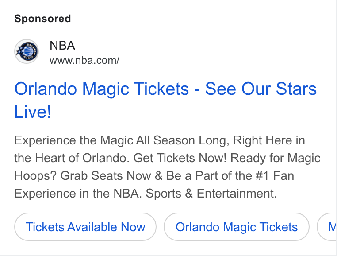The width and height of the screenshot is (337, 256).
Task: Click 'Grab Seats Now' in the description
Action: (106, 176)
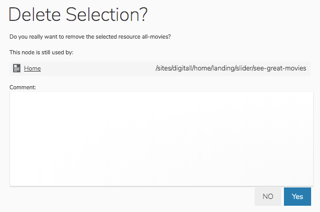Open the Home page link
The image size is (320, 212).
32,68
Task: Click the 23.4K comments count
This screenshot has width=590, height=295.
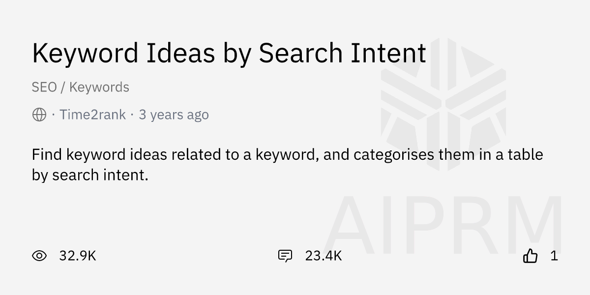Action: [323, 256]
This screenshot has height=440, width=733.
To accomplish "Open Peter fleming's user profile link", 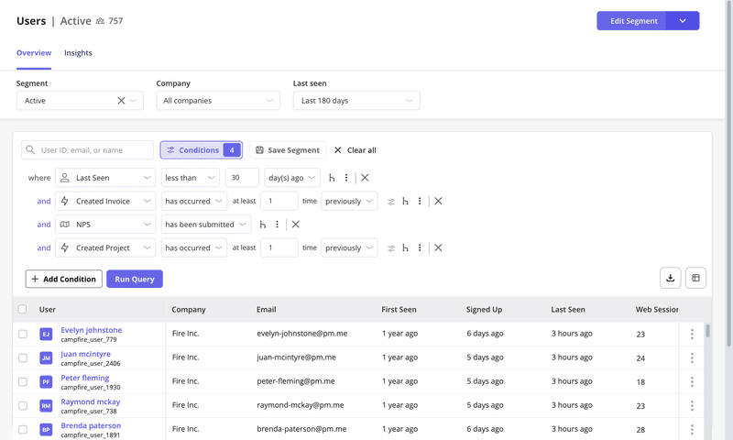I will [85, 378].
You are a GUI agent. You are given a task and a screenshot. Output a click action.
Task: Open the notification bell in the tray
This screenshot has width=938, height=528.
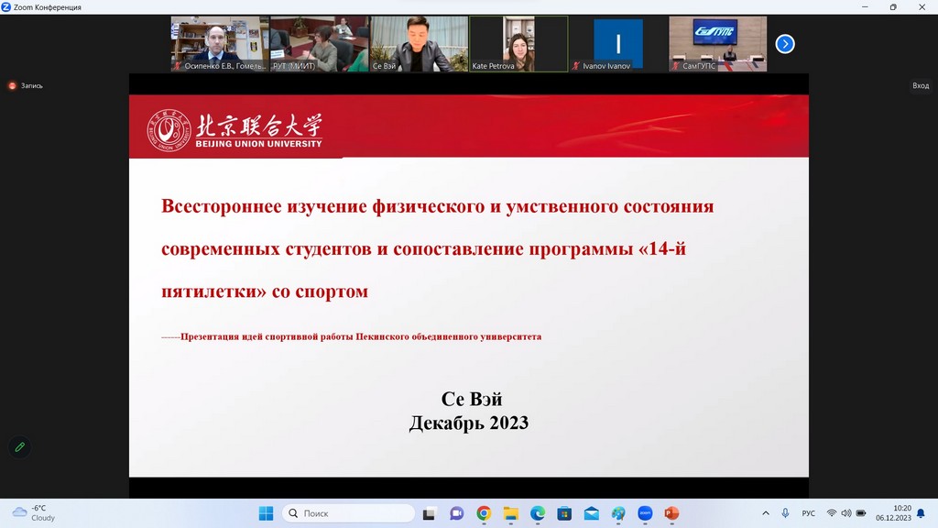(921, 513)
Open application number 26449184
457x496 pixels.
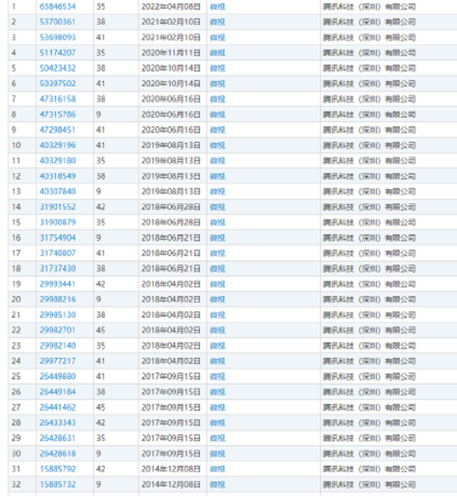point(57,392)
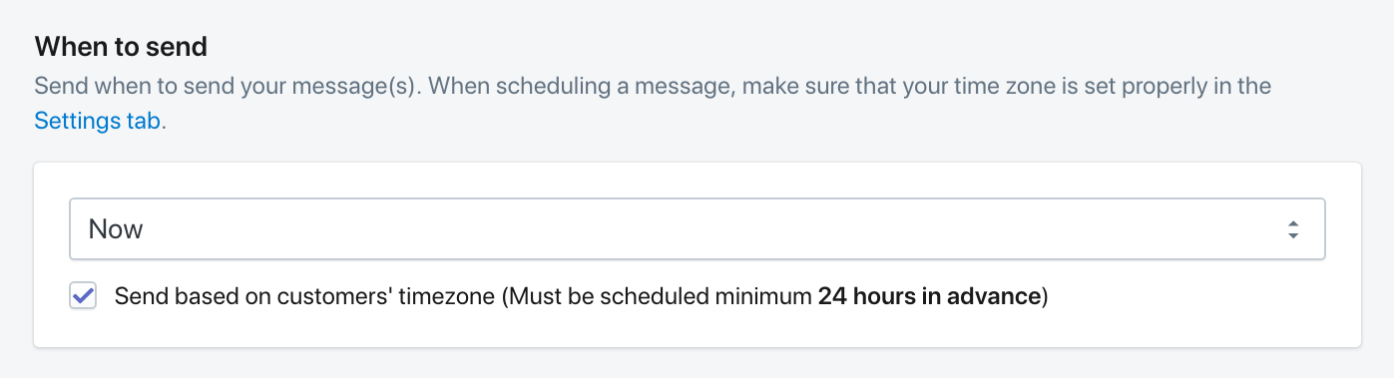
Task: Click the word tab in the Settings link
Action: coord(140,122)
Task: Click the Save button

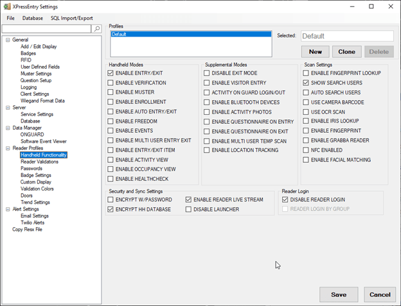Action: pos(339,294)
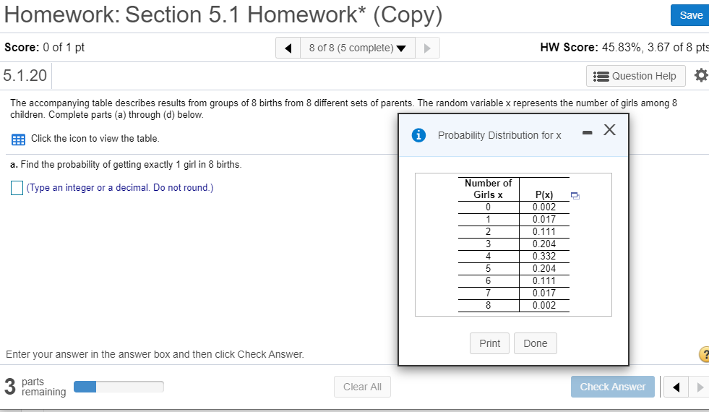Open the Question Help menu
The width and height of the screenshot is (709, 412).
coord(636,76)
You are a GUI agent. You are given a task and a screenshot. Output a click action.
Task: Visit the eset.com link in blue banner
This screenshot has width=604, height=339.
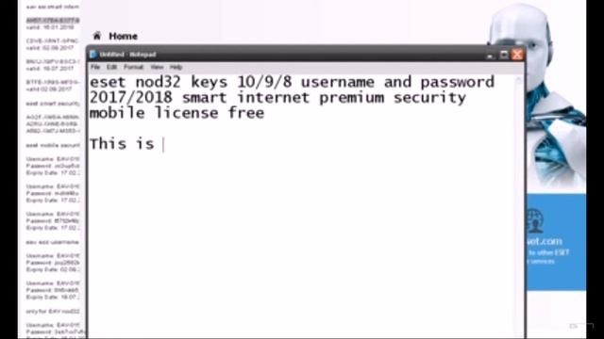545,241
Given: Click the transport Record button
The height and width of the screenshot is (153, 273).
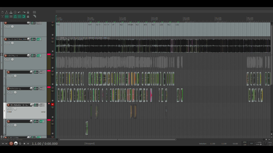Looking at the screenshot, I should click(x=11, y=143).
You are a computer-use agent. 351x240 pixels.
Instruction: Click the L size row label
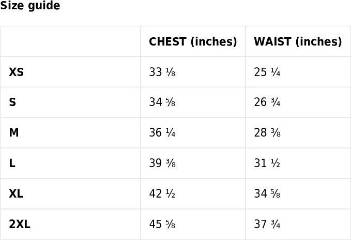(x=12, y=163)
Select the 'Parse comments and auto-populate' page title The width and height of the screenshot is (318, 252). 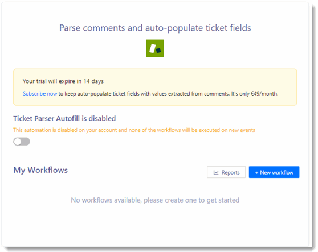point(155,28)
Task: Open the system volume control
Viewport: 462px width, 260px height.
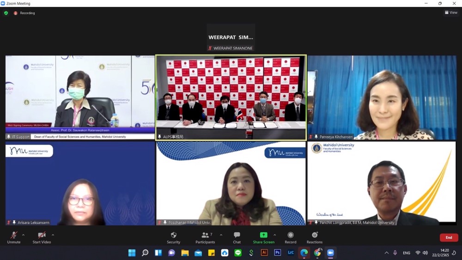Action: (425, 253)
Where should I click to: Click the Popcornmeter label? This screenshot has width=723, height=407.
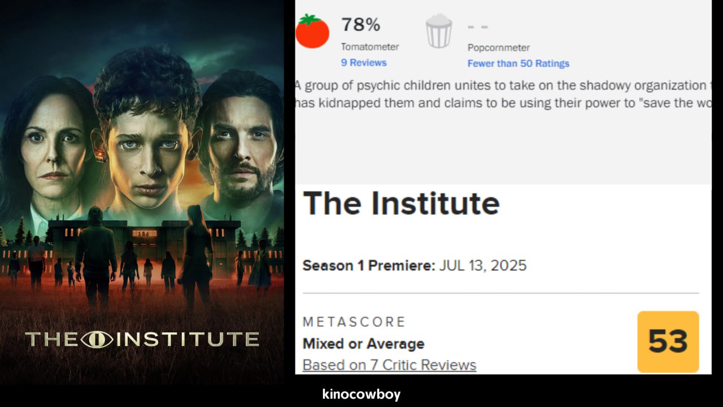point(499,48)
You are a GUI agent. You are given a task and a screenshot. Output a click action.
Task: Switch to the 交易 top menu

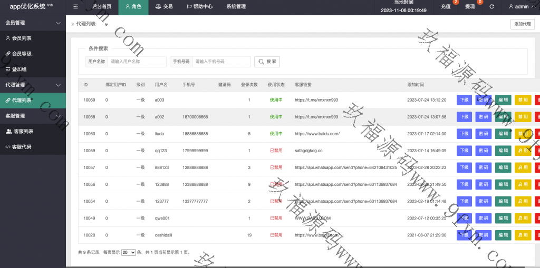(x=163, y=7)
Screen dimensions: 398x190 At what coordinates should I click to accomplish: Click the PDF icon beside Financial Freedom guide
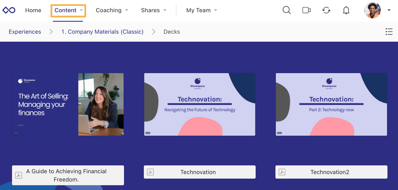19,175
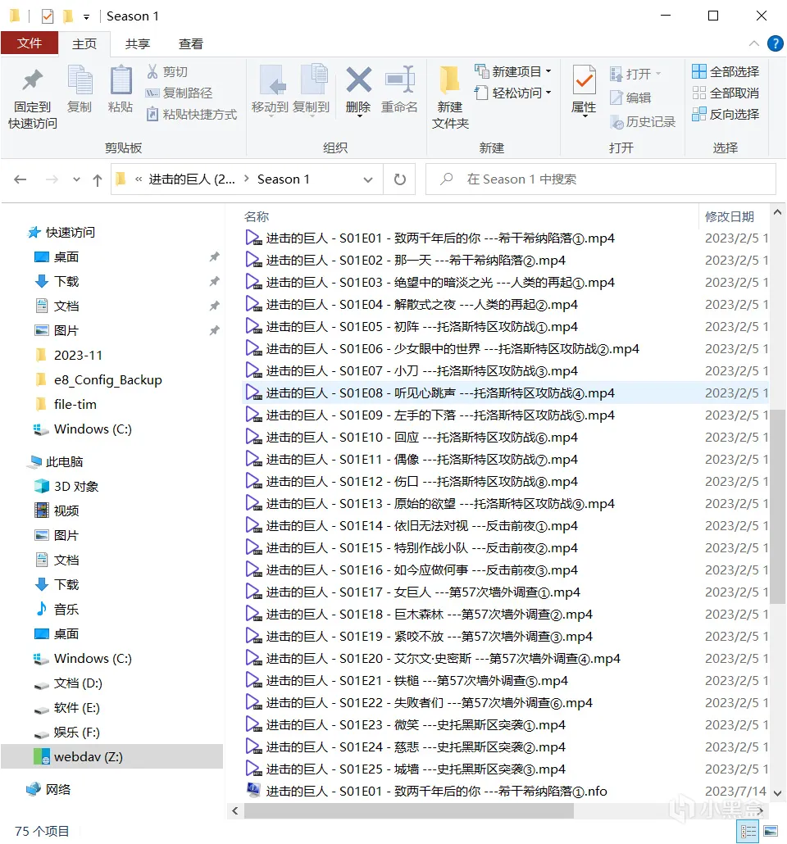Go up one folder level with the up arrow
The image size is (787, 844).
[98, 179]
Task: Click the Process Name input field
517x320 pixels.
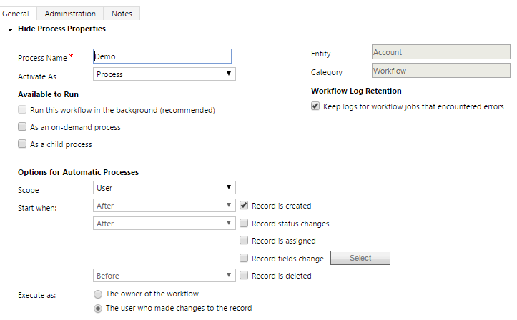Action: point(162,56)
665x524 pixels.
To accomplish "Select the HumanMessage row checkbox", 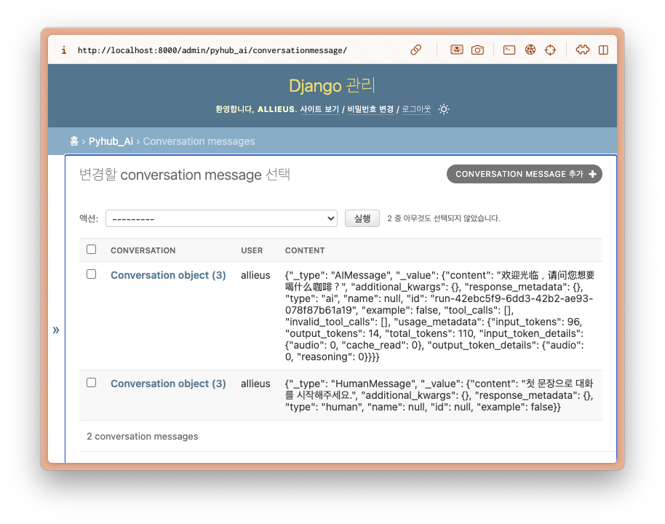I will 91,383.
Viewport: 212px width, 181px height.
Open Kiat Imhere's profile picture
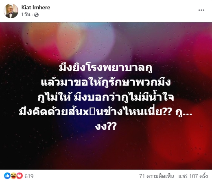(x=11, y=11)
● ● ● ● ● ● ●
Work task: Exact text is required for the lines from the one with "Viewport: 212px width, 181px height." through the last line of the entries, both included. Omit pictures.

Response to the task:
Viewport: 212px width, 181px height.
Open Kiat Imhere's profile picture
(x=11, y=11)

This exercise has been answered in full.